Penguin Classics, 2016,
$16.00 paper.
Let’s not pretend romance isn’t always the most important thing. Let’s not pretend romance is somehow beneath us, or trivial, or just for girls. The choice of a mate is maybe the most consequential decision anybody makes. And this is particularly true in a materialistic, capitalist society, where (this was one of Jane Austen’s constant concerns) marriage is—apart from the love thing, of course, and the religion thing—a civic institution, government-regulated, for the preservation of property, and property’s legal transmission. The most important skill a girl can acquire is insight—insight into men’s true character. And women’s real motives. The precocious experiments that are collected miscellaneously in Love and Freindship: and Other Youthful Writings (where the misspelling of “friendship,” Jane’s own, has been preserved by the editors throughout) reveal that even at the age of fourteen, the girl from rural Hampshire, seventh child in a family of eight, already had the peculiar attitude, mixing deep exasperation with fondness, that characterizes all her later writing. And this Penguin paperback—cheap at sixteen dollars, well bound for longevity, conveniently zuhandlich in its little mass-market trim size, legibly printed on the tender old “Penguin Classics” paper stock, wisely annotated—will make a rewarding addition to any Jane-lover’s library.

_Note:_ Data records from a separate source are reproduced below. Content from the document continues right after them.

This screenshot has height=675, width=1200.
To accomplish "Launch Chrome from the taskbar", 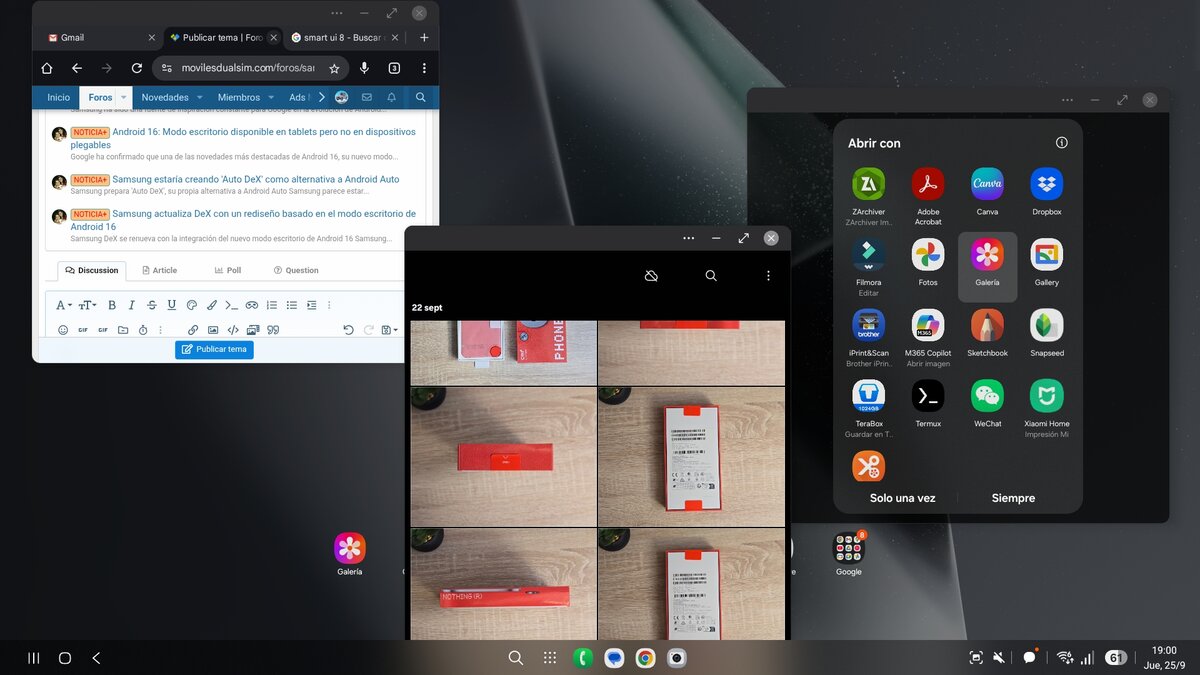I will tap(646, 658).
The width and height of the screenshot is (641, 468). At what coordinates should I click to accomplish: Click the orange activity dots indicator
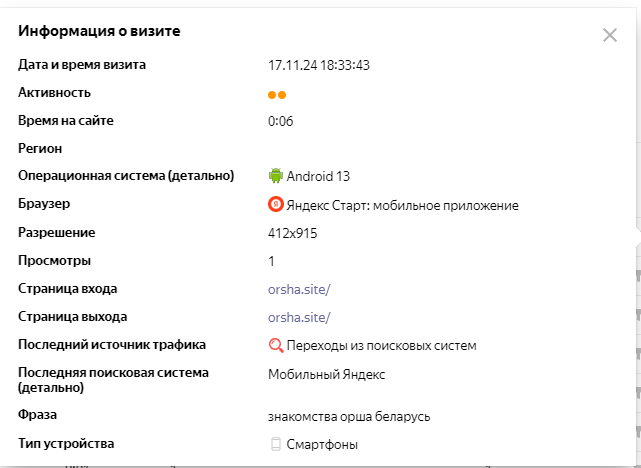point(277,95)
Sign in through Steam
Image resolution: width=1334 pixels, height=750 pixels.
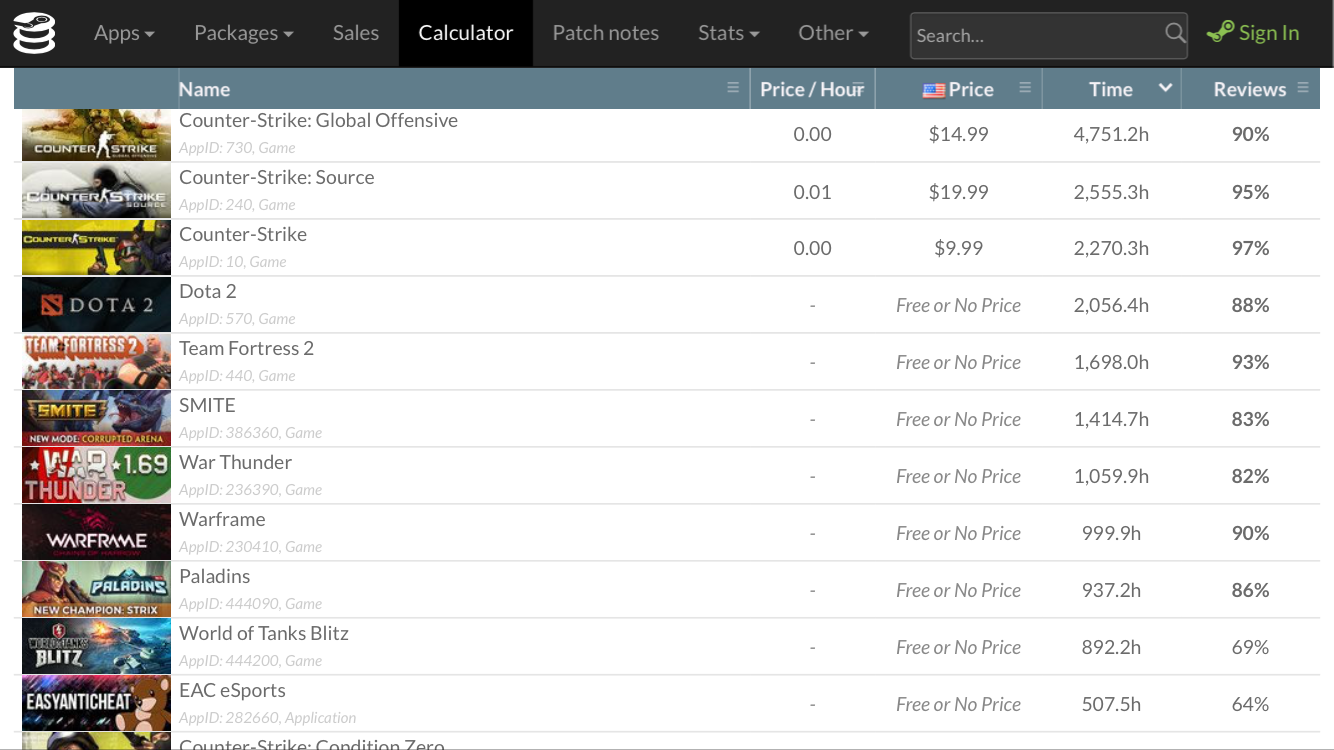tap(1253, 33)
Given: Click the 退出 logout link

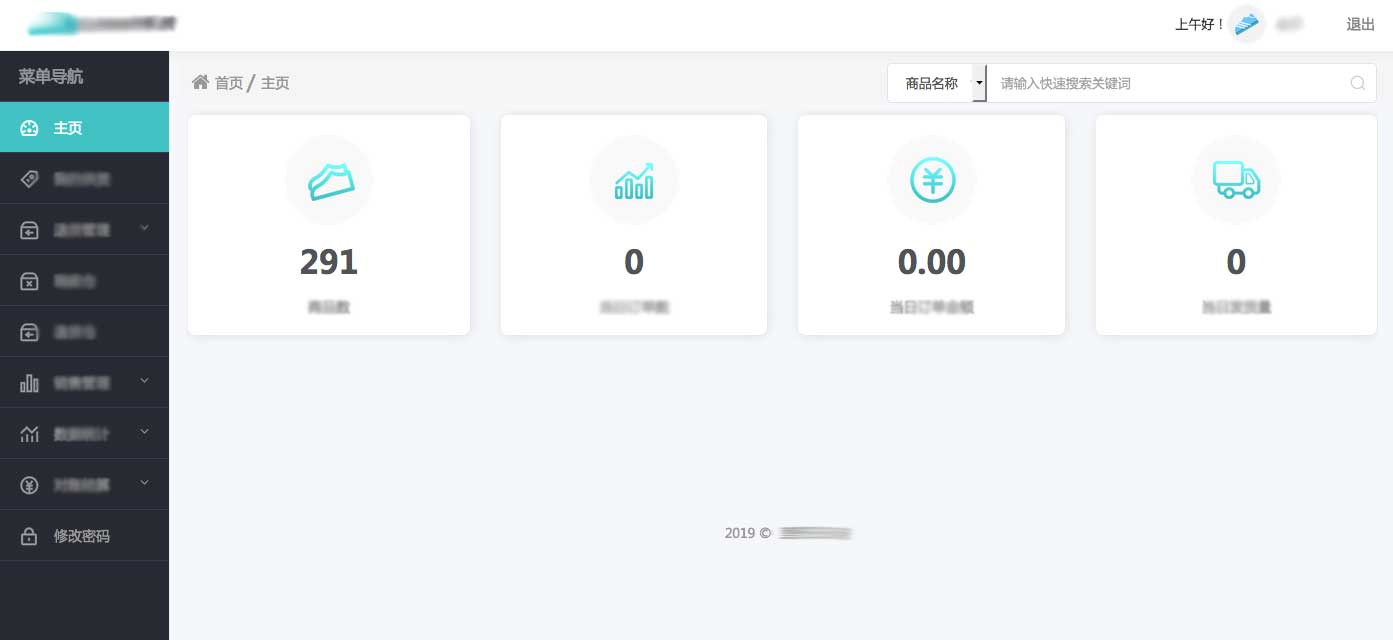Looking at the screenshot, I should click(x=1360, y=25).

Miss Austen rose out of a vast (as she herself saw it) treacle swamp of eighteenth-century female writing and she reordered the genre, reordered it inimitably, so that readers forever after will, in her, treat courtship’s comedy with a little of the deadly seriousness it warrants. This collection reveals a Jane who even as a fourteen-year-old—a little sister publishing within the family—is already compassionate, and also already something of a meanie, already artful in her depictions of the Demolition Derby that was an eighteenth-century drawing room. Moreover—and this is an odd thrill—this collection shows glimpses of a bawdy Jane. Yes, Jane could indulge in lewd hints and poor taste, especially when she was young and somewhat unsupervised. Frankly, I’ve always had a funny feeling about the mature novel Mansfield Park, where the name of her unmarried heroine is “Fanny Price.” That a fanny can have a price—as devised by a novelist so closely focused on marriage’s monetary basis—involves a pun that only an insensitive, uncareful writer could be numb to. Poking around for “fanny” on the internet, I discover that the earliest anatomical, naughty uses of the word start coming up in English texts in the century before the novel’s publication. (In fact, in England the word has always denoted a body part different from, and naughtier than, the common American reference.) The juvenilia in this new collection corroborates my faith that Miss Austen could have been as friendly with common vulgarity as, say, Shakespeare and Chaucer were.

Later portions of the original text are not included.